● **Instructions to follow**:
When you reach the line containing "Click inside the Ix, Iy, Ixy answer field" in the records below, start copying exactly, and stop once you have copied the line containing "Screen dimensions: 574x585".

Saved entries
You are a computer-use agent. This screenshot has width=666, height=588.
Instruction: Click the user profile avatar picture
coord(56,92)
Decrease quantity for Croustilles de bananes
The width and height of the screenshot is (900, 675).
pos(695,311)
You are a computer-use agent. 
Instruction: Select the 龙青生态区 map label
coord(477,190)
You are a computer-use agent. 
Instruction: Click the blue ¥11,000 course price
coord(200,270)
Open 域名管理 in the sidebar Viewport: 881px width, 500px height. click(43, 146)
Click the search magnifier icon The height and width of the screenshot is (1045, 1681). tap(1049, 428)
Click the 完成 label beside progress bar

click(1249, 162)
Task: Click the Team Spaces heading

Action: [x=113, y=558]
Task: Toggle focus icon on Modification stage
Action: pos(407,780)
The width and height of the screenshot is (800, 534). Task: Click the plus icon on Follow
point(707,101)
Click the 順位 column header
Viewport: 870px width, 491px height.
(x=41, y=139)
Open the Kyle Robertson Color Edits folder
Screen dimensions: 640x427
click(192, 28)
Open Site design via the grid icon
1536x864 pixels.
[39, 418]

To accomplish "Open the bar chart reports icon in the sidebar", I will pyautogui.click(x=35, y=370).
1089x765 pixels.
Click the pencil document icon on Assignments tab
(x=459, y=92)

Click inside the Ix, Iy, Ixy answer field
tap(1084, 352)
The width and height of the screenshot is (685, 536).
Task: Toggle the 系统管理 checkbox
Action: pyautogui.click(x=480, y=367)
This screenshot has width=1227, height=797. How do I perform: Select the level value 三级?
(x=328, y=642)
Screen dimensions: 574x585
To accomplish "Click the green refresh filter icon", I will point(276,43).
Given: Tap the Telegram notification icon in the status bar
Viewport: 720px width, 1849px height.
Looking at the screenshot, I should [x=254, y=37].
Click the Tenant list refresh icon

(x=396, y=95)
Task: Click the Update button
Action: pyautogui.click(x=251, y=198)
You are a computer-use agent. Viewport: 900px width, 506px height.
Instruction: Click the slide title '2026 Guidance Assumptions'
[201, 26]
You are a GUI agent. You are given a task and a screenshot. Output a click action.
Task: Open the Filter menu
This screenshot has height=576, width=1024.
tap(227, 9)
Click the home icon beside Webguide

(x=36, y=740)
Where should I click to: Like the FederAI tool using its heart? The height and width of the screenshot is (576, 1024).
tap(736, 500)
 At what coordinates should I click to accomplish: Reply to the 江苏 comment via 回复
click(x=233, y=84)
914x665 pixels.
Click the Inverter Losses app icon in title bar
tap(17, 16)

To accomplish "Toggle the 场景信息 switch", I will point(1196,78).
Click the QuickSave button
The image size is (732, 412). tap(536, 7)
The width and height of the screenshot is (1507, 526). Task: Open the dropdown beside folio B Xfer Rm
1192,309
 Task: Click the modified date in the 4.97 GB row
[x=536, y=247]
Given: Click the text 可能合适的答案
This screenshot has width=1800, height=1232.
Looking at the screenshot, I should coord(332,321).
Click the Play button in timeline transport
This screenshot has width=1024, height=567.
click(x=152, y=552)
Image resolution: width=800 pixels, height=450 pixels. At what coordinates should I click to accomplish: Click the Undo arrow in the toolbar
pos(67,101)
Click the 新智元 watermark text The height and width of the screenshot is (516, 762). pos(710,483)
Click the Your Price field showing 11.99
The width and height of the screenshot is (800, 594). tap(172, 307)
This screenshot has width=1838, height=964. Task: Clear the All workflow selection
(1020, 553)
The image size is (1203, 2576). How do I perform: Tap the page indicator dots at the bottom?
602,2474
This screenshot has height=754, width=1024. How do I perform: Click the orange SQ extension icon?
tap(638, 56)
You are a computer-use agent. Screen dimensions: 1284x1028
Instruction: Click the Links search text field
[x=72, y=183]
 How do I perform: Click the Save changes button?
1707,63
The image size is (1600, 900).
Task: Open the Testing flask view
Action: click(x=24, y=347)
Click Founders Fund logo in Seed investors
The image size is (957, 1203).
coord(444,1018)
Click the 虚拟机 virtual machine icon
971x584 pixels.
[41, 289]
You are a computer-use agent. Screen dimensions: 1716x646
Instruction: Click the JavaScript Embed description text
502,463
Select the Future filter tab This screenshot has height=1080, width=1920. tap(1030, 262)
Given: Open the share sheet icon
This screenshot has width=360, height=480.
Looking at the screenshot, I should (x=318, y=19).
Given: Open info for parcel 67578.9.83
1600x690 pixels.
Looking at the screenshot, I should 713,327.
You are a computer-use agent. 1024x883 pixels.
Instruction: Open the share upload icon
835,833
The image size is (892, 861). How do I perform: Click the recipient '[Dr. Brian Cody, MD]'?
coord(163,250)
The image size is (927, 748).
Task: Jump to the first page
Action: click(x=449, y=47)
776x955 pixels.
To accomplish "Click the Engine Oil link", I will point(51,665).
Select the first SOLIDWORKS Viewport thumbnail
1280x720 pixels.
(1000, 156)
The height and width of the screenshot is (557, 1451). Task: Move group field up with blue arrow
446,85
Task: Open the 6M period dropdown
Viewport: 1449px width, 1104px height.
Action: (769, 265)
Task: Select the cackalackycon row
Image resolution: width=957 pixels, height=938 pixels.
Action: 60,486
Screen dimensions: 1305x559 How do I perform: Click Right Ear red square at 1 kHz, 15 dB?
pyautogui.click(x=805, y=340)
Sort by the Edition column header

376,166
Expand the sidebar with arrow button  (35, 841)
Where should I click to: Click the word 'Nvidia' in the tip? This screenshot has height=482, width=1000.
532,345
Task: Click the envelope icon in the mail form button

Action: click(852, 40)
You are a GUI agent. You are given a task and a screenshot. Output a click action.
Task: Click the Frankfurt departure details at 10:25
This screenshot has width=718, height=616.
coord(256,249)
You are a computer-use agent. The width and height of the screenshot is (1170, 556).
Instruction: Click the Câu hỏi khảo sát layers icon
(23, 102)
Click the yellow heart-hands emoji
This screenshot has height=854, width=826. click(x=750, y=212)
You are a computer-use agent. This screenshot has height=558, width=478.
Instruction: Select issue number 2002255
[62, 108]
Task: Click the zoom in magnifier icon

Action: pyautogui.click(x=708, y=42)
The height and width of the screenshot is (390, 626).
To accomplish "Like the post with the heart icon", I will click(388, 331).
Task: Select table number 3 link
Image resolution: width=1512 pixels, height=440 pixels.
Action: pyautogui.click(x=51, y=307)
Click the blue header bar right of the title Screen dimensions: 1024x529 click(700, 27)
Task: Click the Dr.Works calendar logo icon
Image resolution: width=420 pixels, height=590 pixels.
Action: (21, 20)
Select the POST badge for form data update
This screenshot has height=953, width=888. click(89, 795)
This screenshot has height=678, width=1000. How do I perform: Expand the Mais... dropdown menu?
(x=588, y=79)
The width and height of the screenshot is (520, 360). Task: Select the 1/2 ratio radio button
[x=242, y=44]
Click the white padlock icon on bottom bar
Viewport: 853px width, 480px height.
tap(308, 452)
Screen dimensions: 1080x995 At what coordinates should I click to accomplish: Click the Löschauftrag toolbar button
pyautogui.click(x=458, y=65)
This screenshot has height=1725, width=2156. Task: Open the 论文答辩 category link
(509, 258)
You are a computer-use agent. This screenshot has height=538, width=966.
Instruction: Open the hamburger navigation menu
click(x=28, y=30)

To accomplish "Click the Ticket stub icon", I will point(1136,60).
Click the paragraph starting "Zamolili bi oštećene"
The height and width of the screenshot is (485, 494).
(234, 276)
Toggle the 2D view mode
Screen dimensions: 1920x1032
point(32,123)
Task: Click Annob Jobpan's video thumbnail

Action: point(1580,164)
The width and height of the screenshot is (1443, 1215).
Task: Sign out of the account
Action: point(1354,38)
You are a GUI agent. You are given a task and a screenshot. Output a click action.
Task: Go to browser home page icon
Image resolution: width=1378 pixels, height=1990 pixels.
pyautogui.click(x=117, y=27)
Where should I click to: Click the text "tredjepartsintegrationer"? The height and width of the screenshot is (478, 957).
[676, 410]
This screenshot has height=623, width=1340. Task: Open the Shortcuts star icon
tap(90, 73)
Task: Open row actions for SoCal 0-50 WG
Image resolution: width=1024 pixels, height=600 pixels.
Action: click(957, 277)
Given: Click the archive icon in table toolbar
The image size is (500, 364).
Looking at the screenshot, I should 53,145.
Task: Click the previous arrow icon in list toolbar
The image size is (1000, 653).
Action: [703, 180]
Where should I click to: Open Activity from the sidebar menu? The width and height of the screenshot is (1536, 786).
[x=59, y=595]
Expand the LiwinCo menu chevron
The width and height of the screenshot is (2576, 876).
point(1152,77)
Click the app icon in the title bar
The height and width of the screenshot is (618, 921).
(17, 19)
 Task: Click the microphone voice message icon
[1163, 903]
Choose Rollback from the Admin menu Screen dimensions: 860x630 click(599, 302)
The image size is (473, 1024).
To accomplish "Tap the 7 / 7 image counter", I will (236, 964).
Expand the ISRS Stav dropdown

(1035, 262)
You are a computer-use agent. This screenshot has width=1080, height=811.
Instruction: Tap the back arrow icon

● **Final answer**:
Click inside the Ix, Iy, Ixy answer field
tap(1084, 352)
The width and height of the screenshot is (685, 536).
Task: Toggle the 系统管理 checkbox
Action: pyautogui.click(x=480, y=367)
This screenshot has width=1227, height=797. How do I perform: Select the level value 三级?
(x=328, y=642)
Screen dimensions: 574x585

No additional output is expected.